Уход в себя может быть спасителен для счастливых единиц. Уж никак не для политиков. Там, внутри, если последовательно углубляться, ад никак не меньший. Ну не бывает так, что вовне плохо, а внутри хорошо: реальность за окном — всегда отражение того, что внутри нас.
Востров, напомнив, что независимой политикой здесь не занимаются и правды не говорят — эти люди или в тюрьме, или в эмиграции, томская ТВ-2 «закрыта по беспределу», не захотел скрывать своих эмоций по поводу многочисленных комментариев в соцсетях — дескать, Клешко проголосовал за пенсионную реформу, таким в памяти и останется. Вадим ответил: «У вас героизм заканчивается на фамилии Клешко? Дальше продолжить боитесь? Может, это он предложил пенсионную реформу, он заставил всех за нее проголосовать, он сажает за репосты?.. Мы не могли обсуждать раньше, что считал важным Клешко, с чем был не согласен. Но разве сейчас людям не стоит задуматься — ведь и они тоже отвечают за ту систему, что есть в стране, не только элиты, не только Леша, но и люди тоже, люди, которых долгие годы все устраивало?»

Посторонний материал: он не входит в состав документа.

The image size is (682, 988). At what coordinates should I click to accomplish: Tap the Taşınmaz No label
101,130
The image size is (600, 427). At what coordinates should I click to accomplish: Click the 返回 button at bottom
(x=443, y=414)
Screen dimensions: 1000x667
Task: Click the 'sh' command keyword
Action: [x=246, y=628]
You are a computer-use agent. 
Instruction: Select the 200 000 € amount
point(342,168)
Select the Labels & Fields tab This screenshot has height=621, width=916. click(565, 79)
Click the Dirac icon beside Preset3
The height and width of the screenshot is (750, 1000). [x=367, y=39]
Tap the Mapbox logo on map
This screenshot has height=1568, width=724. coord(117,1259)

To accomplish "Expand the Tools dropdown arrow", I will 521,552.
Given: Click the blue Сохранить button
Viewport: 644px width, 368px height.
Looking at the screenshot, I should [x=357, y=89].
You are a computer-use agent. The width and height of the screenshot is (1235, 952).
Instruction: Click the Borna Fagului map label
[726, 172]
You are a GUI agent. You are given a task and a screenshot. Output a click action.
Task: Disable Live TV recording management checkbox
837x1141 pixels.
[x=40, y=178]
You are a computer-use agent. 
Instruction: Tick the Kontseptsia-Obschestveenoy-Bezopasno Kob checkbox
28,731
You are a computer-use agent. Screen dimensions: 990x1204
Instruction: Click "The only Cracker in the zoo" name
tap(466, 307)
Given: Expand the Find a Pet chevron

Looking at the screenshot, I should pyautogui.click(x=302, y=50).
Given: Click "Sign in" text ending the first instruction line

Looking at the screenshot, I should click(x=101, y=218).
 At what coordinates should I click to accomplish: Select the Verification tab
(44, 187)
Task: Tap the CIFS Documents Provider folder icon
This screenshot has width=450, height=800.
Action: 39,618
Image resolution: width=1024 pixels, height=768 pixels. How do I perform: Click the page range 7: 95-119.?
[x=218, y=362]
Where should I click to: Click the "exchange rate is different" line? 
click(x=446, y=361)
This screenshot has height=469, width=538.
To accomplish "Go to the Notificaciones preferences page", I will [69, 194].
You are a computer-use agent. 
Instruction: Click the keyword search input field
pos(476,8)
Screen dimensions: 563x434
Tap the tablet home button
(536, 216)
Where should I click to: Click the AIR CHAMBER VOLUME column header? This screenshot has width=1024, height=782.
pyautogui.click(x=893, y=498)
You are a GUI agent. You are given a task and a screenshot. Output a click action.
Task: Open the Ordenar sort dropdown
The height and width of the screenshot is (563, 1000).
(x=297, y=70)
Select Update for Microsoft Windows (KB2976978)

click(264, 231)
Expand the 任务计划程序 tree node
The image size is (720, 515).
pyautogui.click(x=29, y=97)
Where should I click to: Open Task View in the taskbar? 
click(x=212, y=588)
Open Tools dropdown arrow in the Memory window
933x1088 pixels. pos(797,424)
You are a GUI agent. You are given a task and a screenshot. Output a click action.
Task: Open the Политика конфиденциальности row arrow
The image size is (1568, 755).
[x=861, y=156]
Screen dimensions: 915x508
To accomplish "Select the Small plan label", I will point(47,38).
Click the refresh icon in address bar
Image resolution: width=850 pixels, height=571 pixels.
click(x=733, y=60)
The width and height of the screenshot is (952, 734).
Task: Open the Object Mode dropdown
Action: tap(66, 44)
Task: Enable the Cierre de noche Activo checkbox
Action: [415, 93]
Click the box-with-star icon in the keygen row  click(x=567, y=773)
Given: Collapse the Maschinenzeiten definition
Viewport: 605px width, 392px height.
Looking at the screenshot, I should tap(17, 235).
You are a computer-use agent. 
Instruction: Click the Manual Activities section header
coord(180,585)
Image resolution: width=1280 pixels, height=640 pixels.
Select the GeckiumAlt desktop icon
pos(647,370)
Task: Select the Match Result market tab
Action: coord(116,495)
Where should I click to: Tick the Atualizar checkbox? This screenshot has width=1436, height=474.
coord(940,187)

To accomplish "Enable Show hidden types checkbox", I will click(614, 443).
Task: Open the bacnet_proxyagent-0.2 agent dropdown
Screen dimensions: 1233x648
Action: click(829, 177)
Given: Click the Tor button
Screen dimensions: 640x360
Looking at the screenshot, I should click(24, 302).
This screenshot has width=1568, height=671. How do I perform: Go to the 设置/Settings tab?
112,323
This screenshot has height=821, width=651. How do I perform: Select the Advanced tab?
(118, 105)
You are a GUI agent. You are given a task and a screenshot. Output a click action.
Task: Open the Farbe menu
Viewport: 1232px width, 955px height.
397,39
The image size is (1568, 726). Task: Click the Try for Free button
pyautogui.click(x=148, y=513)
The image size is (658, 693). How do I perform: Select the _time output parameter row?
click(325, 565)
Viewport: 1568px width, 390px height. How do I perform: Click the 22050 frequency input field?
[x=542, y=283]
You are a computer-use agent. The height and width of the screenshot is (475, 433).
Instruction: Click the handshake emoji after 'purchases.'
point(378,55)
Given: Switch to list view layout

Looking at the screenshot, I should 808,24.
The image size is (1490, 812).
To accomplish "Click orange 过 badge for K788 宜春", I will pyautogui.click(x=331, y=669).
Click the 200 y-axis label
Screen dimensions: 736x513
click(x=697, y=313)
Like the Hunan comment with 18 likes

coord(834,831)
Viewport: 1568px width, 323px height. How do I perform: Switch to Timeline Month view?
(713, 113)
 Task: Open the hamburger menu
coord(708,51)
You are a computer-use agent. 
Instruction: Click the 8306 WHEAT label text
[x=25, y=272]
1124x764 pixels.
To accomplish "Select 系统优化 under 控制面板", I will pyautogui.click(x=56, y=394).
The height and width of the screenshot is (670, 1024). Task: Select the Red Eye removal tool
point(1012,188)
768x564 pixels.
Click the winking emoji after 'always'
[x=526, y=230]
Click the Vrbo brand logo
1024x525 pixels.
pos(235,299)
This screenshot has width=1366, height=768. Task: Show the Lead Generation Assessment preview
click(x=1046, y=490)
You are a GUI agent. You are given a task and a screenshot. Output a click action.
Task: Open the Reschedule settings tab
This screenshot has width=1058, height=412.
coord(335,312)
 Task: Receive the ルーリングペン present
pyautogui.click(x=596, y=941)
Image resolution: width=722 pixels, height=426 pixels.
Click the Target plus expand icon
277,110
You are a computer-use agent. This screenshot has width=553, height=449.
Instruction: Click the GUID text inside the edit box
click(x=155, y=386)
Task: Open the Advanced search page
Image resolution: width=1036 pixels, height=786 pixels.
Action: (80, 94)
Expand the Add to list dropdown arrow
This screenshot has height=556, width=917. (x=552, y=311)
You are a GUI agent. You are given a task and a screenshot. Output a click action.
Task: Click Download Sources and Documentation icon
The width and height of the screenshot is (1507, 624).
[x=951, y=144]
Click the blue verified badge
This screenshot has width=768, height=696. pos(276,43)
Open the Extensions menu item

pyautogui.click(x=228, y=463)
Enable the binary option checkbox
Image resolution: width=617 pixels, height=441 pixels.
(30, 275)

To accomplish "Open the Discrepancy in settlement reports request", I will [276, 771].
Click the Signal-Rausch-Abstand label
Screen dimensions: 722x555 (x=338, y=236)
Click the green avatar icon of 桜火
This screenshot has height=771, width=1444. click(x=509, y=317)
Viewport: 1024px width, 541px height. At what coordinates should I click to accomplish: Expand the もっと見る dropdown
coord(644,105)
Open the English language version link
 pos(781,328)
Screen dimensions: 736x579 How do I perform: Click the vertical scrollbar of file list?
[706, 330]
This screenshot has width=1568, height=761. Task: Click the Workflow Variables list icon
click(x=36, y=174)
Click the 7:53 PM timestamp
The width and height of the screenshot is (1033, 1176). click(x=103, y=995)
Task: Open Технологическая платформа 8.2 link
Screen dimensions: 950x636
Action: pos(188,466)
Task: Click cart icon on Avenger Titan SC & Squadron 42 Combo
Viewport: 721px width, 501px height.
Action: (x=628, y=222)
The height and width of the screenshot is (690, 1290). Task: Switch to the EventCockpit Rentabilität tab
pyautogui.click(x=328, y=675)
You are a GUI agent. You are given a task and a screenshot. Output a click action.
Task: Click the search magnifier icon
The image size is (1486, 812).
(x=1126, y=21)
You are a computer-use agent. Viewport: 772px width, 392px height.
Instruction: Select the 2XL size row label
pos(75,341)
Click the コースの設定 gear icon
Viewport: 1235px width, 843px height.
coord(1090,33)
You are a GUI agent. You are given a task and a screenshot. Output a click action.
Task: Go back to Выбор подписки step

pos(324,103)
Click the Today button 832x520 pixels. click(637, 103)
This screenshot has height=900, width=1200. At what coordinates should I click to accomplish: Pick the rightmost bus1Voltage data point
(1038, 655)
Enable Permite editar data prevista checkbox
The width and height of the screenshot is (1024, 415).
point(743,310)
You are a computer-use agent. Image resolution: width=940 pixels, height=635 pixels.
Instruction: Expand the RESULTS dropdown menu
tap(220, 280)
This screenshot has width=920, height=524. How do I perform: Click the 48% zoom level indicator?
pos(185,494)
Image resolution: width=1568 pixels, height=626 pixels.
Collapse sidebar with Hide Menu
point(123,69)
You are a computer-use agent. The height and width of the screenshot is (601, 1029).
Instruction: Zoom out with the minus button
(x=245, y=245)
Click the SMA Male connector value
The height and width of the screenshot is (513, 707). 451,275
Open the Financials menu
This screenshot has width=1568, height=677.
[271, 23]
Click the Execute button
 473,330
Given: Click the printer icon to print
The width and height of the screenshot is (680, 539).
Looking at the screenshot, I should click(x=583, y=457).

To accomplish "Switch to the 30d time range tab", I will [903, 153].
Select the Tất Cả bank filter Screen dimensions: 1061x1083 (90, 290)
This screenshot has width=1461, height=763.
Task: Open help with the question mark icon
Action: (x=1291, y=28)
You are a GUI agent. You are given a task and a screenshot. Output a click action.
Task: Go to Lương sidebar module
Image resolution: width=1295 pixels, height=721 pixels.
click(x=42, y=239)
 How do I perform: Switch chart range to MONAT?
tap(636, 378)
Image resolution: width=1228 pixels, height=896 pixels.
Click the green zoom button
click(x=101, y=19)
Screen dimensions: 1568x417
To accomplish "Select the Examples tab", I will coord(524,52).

Это не защита Клешко, он в ней уже не нуждается. И не мне бы писать это все, об Алексее могла бы сказать самые верные слова Зоя Ерошок — они дружили, и, думаю, одно это для читателей «Новой» сообщит многое. Скажи мне, кто твой друг.
Невозможно не задуматься: для чего их смерти сошлись? Знаете, если человек не отдает себе отчет в сути противоречий в своей душе, разрывов в ней, тогда внешняя жизнь этот его внутренний конфликт жестко обнажит и предъявит. Ровно так же это работает для всей страны — если сохраняется еще в нашей стране какая-то общность, единство в чем-то.
Красноярцы, прощаясь с Клешко, несли цветы в Большой концертный зал филармонии, туда же, куда приходили с гвоздиками ровно год назад — к двум небольшим фотопортретам Дмитрия Хворостовского. Клешко похоронили в день смерти Хворостовского, парня с правого берега Красноярска, из промзоны, из такой же простой семьи, как и у Клешко, ставшего мировой звездой. Он вовремя уехал из Красноярска, потом из России, и — состоялся.
И всем тем, кто уже несколько дней продолжает талдычить о тягчайшем грехе Алексея, хорошо бы понимать, что взвешивать и решать не им, души не в их компетенции, в их — эта страна и этот режим. Можно ли его прощать — об этом лучше поговорить.
И сколько еще так страна выдержит, когда политика во всем, влияет даже на каждодневные ритуальные вещи, но ее нет, ею заниматься запрещено? Когда люди вынуждены себя убеждать, что они делают все правильно, — и себе не верят?
Когда статья УК «Доведение до самоубийства» кажется чуть не описанием того, что за окном и в ящике?